MILÃO - Ablação do seio por um simples nódulo, de metade de um pulmão por uma pleurisia: os médicos italianos da "clínica dos horrores", que realizaram várias cirurgias inúteis para obter o reembolso da previdência social, começarão a ser interrogados em Milão nesta terça-feira. O escândalo da Clínica Santa Rita de Milão que um investigador classificou de "açougue" ganhou destaque na imprensa de um país chocado com as recentes revelações.
No total, 14 pessoas estão sendo processadas no caso: 13 médicos, incluindo o proprietário do estabelecimento, e um tabelião de 75 anos, Francesco Paolo Pipitone. As acusações vão de fraude contra a previdência social a homicídio voluntário com a circunstância agravante de "crueldade", segundo o comunicado divulgado na segunda-feira pela Polícia Financeira, encarregada da investigação.
Os médicos submeteram 86 pessoas a cirurgias de forma abusiva com o único objetivo de obter o dinheiro concedido para as operações mais importantes que geravam reembolsos vultosos da previdência social, segundo a ata de acusação do Ministério Público, que abriu uma investigação em janeiro de 2007 devido a uma denúncia anônima. As mortes de cinco pacientes também foram consideradas "suspeitas".
A fraude da clínica particular foi avaliada em 2,5 milhões de euros para os anos 2005-2006, segundo a Polícia Financeira. As primeiras pessoas a serem interrogadas nesta terça-feira pelo juiz devem ser o chefe do serviço de Cirurgia Torácica da clínica, Pier Paolo Brega Massone, e seu assistente principal Pietro Fabio Presicci, segundo a agência Ansa. Estes são os dois únicos suspeitos encarcerados, os outros estão sendo mantidos em prisão domiciliar.
A ata de acusação de 200 páginas dos dois magistrados do Ministério Público, da qual a imprensa divulgou grandes trechos nesta terça-feira, é aterrorizante. Os médicos realizaram cirurgias "sem consideração alguma com seu sofrimento", ressaltam os repsonsáveis pela investigação, acrescentando que cirurgias "inúteis se tornaram um meio de obter lucros".
A acusação cita principalmente os casos de uma mulher de 42 anos que teve um seio retirado pela detecção de dois nódulos, sendo um gorduroso, de uma jovem de 18 anos que sofreu a mesma mutilação por causa de um adenoma fibroso que não era canceroso ou ainda o de um homem de 38 anos atendido com pneumonia, que poderia ter sido tratado com uma drenagem e com antibióticos, mas que, entretanto, teve parte do pulmão retirada.

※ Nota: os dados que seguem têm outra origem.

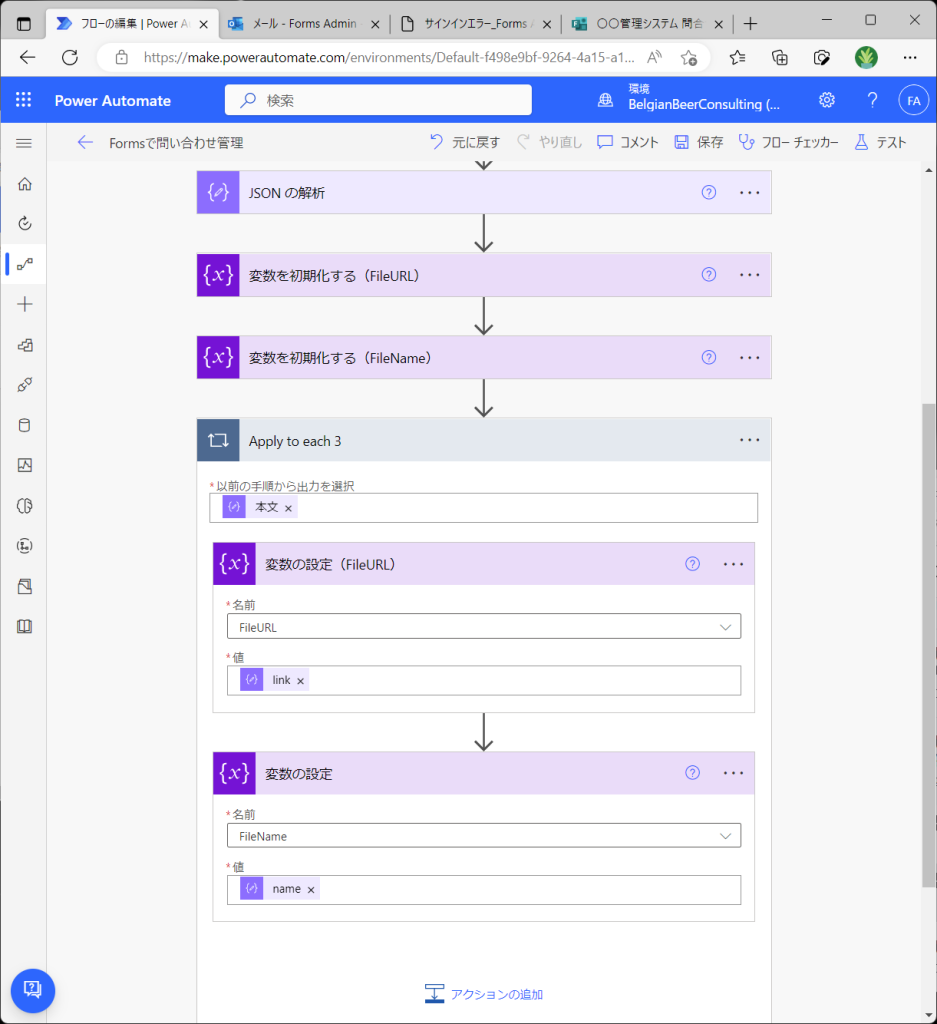Click the 保存 save button
The image size is (937, 1024).
pos(699,142)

Uma mulher de 88 anos foi operada três vezes, com cada cirurgia rendendo 12 mil euros. Uma outra paciente, de 85 anos, que sofria de dificuldades respiratórias, com suspeita de tumor no pulmão, foi operada com urgência "apesar do risco elevado" sem ao menos ter sido submetida anteriormente a uma biópsia. Ela morreu.

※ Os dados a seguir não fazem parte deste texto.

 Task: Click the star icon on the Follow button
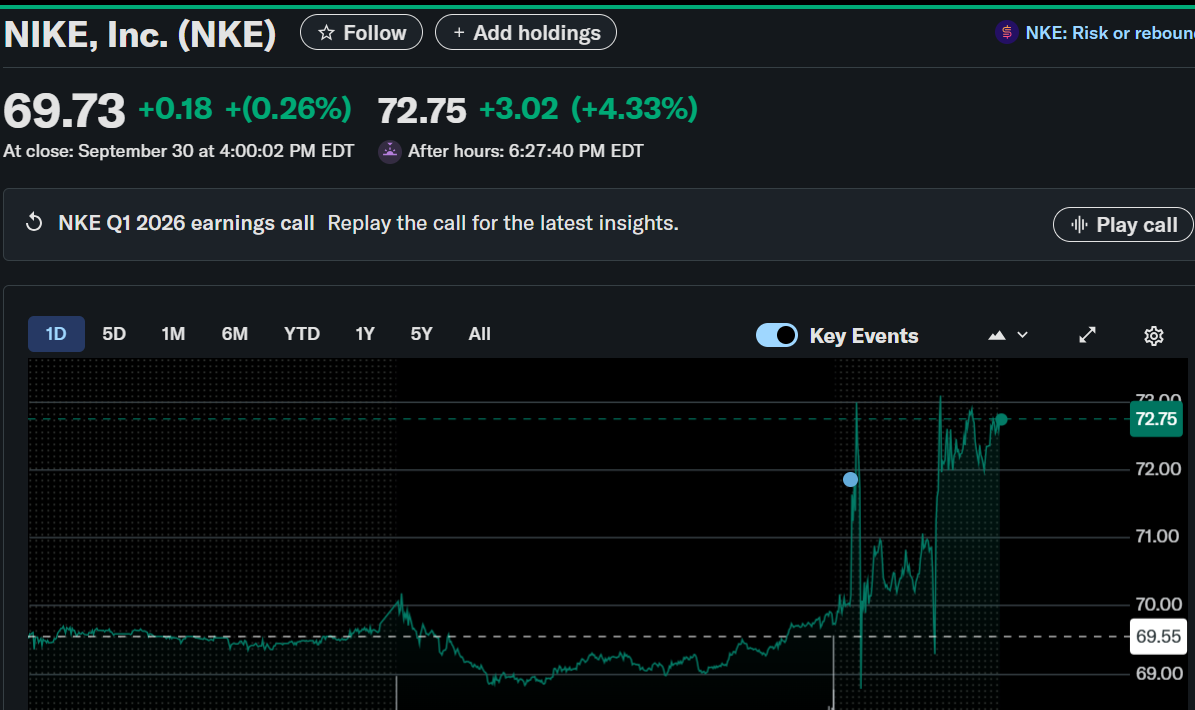pos(326,33)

O médico-chefe Massone que se autodenominava "o Arsène Lupin da cirurgia" também deu alta a um jovem vítima de tuberculose que contaminou toda a sua classe" no colégio, contou um médico da clínica a uma amiga, segundo as escutas da Polícia. "Um paciente que sofria de tuberculose recebeu o diagnóstico de tumor" e sua cirurgia de ablação rendeu 20 mil euros, acrescentou o médico.

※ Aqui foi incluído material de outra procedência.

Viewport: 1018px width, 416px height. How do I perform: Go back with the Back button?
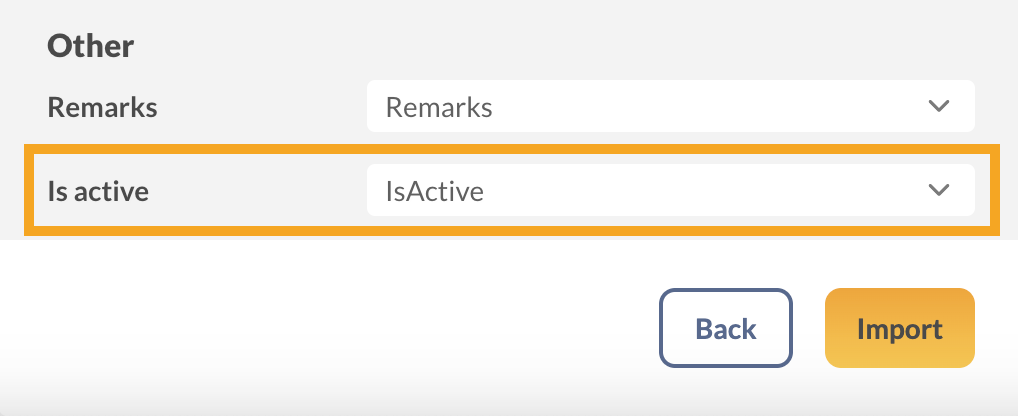click(x=726, y=328)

"O Departamento de Cirurgia Torácica se tornou uma rede de montagem com operários do bisturi que ganhavam por cirurgia", ressaltou nesta terça-feira o La Stampa. Todos os médicos envolvidos no caso foram suspensos de sua ordem profissional na segunda-feira. A Associação de Médicos Católicos considerou nesta terça-feira que o estabelecimento se tornou "uma fábrica" e pediu um "controle mais rigoroso do sistema particular de saúde", em um comunicado.